在dplyr中确定分组数据帧中最常见因素的最快方法 [英] Fastest way of determining most frequent factor in a grouped data frame in dplyr
问题描述
我正在为几个因子变量找到一组中最常见的值,同时在dplyr中总结一个数据框。我需要一个公式来执行以下操作:
- 找到组中一个变量的所有因素中最常使用的因子水平(基本上/>
- 如果在几个最常用因子水平之间有一个关系,请选择这些因素中的任何一个级别。
- 返回因子级别名称(不是计数)
有几个公式可以正常工作。但是,我想到的那些都很慢。那些快速的是不方便的一次应用到数据帧中的几个变量。我想知道有没有人知道一个很好地与dplyr集成的快捷方法。
我尝试了以下内容:
生成样本数据(50000个组,100个随机字母)
z< - data.frame a = rep(1:50000,100),b = sample(LETTERS,5000000,replace = TRUE))
str(z)
'data.frame':5000000 obs。的2个变量:
$ a:int 1 2 3 4 5 6 7 8 9 10 ...
$ b:因子w / 26级别A,B,C, D,...:6 4 14 12 3 19 17 19 15 20 ...
清洁 - 慢速方法1
y< - z%>%
group_by(a)%>%
总结(c =名称(表(b))[which.max(table(b))])
用户系统已用
26.772 2.011 29.568
清洁 - 慢速方法2 / p>
y< - z%>%
group_by(a)%>%
总汇( c = names(which(table(b)== max(table(b)))[1]))
用户系统已用
29.329 2.029 32.361
清洁 - 慢速方法3
y< - z%>%
group_by(a)%>%
总结(c =名称(排序(表格(b) reduce = TRUE)[1]))
用户系统已用
35.086 6.905 42.485
凌乱快速方法
y< - z%>%
group_by(a,b)%>%
总结(counter = n())%>%
group_by(a)%>%
过滤器(counter == max(counter))
y< - y [!duplicateated(y $ a),]
y< - y $ counter < - NULL
用户系统已用
7.061 0.330 7.664
data.table 仍然是最快的选择:
z < - data.frame(a = rep(1:50000,100),b = sample(LETTERS,5000000,replace = TRUE))
基准:
表)
库(dplyr)
#dplyr
system.time({
y< - z%>%
group_by(a)% >%
summaryize(c = names(which(table(b)== max(table(b)))[1]))
})
用户系统已用
14.52 0.01 14.70
#data.table
sy stem.time(
setDT(z)[,.N,by = b] [order(N),] [。N,]
)
用户系统已用
0.05 0.02 0.06
#@ zx8754的方式 - 基础R
system.time(
名称(sort(table(z $ b),decre = TRUE)[1])
)
用户系统已用
0.73 0.06 0.81
可以使用data.table看到:
setDT(z)[,.N,by = b] [order N),] [。

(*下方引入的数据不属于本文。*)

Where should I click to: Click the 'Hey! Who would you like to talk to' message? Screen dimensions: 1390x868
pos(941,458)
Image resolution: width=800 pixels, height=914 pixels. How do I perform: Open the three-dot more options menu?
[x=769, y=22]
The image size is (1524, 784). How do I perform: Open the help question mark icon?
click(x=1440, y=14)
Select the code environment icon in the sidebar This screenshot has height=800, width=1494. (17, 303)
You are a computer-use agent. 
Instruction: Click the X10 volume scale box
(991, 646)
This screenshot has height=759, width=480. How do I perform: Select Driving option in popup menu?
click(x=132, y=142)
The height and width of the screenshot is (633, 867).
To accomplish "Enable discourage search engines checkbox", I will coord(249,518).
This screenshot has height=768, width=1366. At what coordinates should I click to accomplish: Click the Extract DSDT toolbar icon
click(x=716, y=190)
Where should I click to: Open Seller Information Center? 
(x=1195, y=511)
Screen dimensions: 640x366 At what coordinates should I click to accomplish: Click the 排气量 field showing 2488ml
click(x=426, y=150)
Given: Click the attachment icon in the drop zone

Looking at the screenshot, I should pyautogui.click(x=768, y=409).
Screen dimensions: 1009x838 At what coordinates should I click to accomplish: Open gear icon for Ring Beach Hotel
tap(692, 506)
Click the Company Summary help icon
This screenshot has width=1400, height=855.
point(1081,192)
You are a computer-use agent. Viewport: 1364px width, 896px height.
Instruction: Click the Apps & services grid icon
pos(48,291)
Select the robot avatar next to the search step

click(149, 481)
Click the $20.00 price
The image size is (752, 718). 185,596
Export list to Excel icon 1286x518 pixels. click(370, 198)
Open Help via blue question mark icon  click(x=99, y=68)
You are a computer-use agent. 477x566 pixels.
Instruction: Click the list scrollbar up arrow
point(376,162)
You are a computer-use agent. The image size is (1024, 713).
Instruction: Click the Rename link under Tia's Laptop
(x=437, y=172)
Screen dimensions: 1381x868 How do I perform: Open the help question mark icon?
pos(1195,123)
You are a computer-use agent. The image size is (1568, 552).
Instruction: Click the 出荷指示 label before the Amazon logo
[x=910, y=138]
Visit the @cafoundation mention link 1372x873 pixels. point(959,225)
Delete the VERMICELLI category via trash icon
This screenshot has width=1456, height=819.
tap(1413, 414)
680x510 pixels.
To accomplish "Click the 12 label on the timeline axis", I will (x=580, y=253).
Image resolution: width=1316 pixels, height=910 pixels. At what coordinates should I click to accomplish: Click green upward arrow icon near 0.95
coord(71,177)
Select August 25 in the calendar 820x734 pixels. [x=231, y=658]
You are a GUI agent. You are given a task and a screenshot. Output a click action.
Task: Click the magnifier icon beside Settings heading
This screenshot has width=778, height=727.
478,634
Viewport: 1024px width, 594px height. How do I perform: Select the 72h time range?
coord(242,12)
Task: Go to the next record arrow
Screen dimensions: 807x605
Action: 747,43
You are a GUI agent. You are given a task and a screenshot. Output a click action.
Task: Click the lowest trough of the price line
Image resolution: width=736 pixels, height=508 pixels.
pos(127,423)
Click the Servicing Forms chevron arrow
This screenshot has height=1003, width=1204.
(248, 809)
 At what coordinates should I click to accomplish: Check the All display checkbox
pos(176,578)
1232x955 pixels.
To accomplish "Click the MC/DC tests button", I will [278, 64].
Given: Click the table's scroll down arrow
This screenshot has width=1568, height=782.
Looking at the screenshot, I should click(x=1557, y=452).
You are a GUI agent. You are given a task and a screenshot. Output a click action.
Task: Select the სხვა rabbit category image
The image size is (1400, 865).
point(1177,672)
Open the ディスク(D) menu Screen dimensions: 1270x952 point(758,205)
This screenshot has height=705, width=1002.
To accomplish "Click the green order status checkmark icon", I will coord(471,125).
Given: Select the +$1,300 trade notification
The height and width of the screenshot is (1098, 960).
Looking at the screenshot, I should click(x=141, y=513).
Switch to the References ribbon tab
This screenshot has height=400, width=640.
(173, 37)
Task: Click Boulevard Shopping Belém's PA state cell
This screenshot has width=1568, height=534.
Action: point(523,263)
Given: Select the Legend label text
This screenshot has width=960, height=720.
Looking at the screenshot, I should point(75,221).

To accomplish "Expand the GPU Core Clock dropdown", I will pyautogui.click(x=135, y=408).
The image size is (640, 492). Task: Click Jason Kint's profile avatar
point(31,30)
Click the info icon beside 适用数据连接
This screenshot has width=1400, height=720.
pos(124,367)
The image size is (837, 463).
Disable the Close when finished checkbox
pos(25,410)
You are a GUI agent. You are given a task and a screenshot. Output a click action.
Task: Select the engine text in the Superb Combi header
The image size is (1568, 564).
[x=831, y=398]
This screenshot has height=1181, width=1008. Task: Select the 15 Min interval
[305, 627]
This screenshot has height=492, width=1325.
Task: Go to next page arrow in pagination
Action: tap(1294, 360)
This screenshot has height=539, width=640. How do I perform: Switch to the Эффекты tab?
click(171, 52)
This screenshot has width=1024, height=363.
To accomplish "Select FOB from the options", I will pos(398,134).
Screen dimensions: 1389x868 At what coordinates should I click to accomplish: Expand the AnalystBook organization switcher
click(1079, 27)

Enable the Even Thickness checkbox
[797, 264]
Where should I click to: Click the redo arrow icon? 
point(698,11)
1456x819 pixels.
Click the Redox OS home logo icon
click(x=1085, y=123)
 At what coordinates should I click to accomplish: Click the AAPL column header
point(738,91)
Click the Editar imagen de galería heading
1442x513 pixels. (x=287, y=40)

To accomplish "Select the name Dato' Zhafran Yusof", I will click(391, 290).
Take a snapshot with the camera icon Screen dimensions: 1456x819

N,]
或
#just获取名称
setDT(z)[,.N,by = b] [order(N),] [。N,b]
似乎是最快的
所有列:
使用@ zx8754的数据
设置。 seed(123)
z2< - data.frame(a = rep(1:50000,100),
b = sample(LETTERS,5000000,replace = TRUE),
c = sample LETTERS,5000000,replace = TRUE),
d = sample(LETTERS,5000000,replace = T R $)
你可以这样做:
#with data.table
system.time(
sapply(c('b','c','d'),function(x){
data.table(x = z2 [[x]])[,.N,by = x] [order(N),] [。N,x]
}))
用户系统经过
0.34 0.00 0.34
#with base-R
system.time(
sapply(c(b,c,d) ,函数(i)
名称(sort(table(z2 [,i]),decre = TRUE)[1]))
)
用户系统已用
4.14 0.11 4.26
只是为了确认结果是一样的:
函数(x){
data.table(x = z2 [[x]] )[,.N,by = x] [order(N),] [。N,x]
})
bcd
SNG
sapply(c b,c,d),function(i)
names(sort(table(z2 [,i]),decre = TRUE)[1]))
bcd
SNG
I am trying to find the most frequent value within a group for several factor variables while summarizing a data frame in dplyr. I need a formula that does the following:
- Find the most frequently used factor level among all factors for one variable in a group (so basically "max()" for counts of factor levels).
- If there is a tie between several most-used-factor levels, pick any one of those factors-levels.
- Return the factor-level name (not number of counts).
There are several formulas that work. However, those that I could think of are all slow. Those that are fast are not convenient to apply to several variables in a data frame at once. I was wondering if somebody knows a fast method that integrates nicely with dplyr.
I tried the following:
generating sample data (50000 groups with 100 random letters)
z <- data.frame(a = rep(1:50000,100), b = sample(LETTERS, 5000000, replace = TRUE))
str(z)
'data.frame': 5000000 obs. of 2 variables:
$ a: int 1 2 3 4 5 6 7 8 9 10 ...
$ b: Factor w/ 26 levels "A","B","C","D",..: 6 4 14 12 3 19 17 19 15 20 ...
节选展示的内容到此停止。